The look I must have given him seemed to convince him a) that I wasn't much of a threat, and b) had I to walk around to the front I might have ended up being admitted as a patient, bad public relations for NIH if nothing else.
As I pondered this strange experience, and later talked to my husband about it, we wondered if there was some top-secret highly dangerous research going on that would require these extreme measures.
But no.
In Pay Any Price, by James Risen, he talks about what he calls the "war on normalcy" that has been going on since 9/11. It is of course a tremendous boondoggle, costing us billions of dollars, in the name of national security. What all these security corporations have sold to our fear-mongering politicians is the ability to continue to win elections by instilling terror in the populace. And what we have gotten in return is a nation that trembles in its boots, although we have had far fewer terrorist attacks than we had in the 60's and 70's on our soil.
What have we lost? Our airports, once the place for reunions of families and friends, are now war zones. There was once a time when people could walk to the gate to see their loved ones off. Hell, there was once a time when you could bring a bottle of your own water onto a plane. I am told that if you are over 75, you are exempt from taking your shoes off as you go through screening, but that's only until the feared jihadis put a 76-year-old on board.
On December 26, at a wonderful, small local movie theater, I was astounded to learn that they were checking bags. Granted, the woman who was charged with this ridiculous task conducted the most embarrassed and cursory search I've ever undergone. But still.... And then I realized that this was the big, bad opening of The Interview, a totally goofy, mediocre comedy that had recently struck fear into the hearts of Americans, worried that Kim Jong Un's warriors would be storming our theaters.

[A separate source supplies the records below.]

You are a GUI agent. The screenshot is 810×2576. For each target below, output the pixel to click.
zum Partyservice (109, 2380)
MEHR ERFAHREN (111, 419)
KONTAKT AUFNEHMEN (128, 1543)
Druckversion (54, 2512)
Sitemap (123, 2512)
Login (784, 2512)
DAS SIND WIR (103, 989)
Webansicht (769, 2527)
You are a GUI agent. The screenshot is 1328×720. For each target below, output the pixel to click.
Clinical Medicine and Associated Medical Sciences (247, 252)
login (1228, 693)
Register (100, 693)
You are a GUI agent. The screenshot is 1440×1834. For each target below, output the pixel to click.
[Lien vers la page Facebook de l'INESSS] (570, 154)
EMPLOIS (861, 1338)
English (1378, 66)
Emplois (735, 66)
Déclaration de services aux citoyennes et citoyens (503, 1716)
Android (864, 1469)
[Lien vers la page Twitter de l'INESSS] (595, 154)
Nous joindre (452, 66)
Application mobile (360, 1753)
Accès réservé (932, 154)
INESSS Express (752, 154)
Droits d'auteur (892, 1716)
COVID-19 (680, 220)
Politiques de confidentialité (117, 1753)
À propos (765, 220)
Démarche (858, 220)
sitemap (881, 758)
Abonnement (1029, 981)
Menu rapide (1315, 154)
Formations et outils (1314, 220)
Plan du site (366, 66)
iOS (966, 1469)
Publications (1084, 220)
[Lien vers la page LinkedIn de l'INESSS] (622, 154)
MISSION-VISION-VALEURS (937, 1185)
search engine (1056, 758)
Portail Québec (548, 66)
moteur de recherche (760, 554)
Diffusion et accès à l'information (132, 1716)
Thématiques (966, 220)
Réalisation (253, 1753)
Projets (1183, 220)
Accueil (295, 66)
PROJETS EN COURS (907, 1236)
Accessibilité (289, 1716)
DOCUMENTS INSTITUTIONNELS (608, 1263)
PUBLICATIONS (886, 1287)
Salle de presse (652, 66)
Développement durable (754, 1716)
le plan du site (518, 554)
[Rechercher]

What else have we lost? In Charleston, when I first moved here, I was enthralled by the First Night festivities. Locals and tourists walking the streets downtown, with what seemed like hundreds of free and inexpensive performances in churches and theaters. My daughter played the fiddle with Na Fidleiri, and we wandered in and out of other performances throughout the night. I thought it just couldn't get any better than this.
Then, after 9/11, First Night disappeared, pretty much without a peep. I have looked it up, yearningly, from time to time, and what it has come down to is a few hours of performances -- "family entertainment" and specifically "non-alcoholic" -- on Marion Square. And lots of advertisements for restaurants. A tragic loss, in the name of protecting us from terrorism.
Seems we have terrorized ourselves these past fourteen years. In the name of security, we have taken away community, and warmth, and freedom to walk the streets, the airports, the theaters of our country.
And, need I add, the real terror really lies in the hypocritical freedom to carry weapons, weapons not to hunt, but to wage war on others in our communities, with no checks or controls. So it hasn't been Al Qaeda that has terrorized our schools and theaters, it has been unbalanced individuals with access to assault weapons. And those fear-mongerers whose purpose is to maintain their power of office refuse to legislate gun control. But are happy to keep us from going about our lives as though life were normal. Our insecurity is what keeps our politicians secure.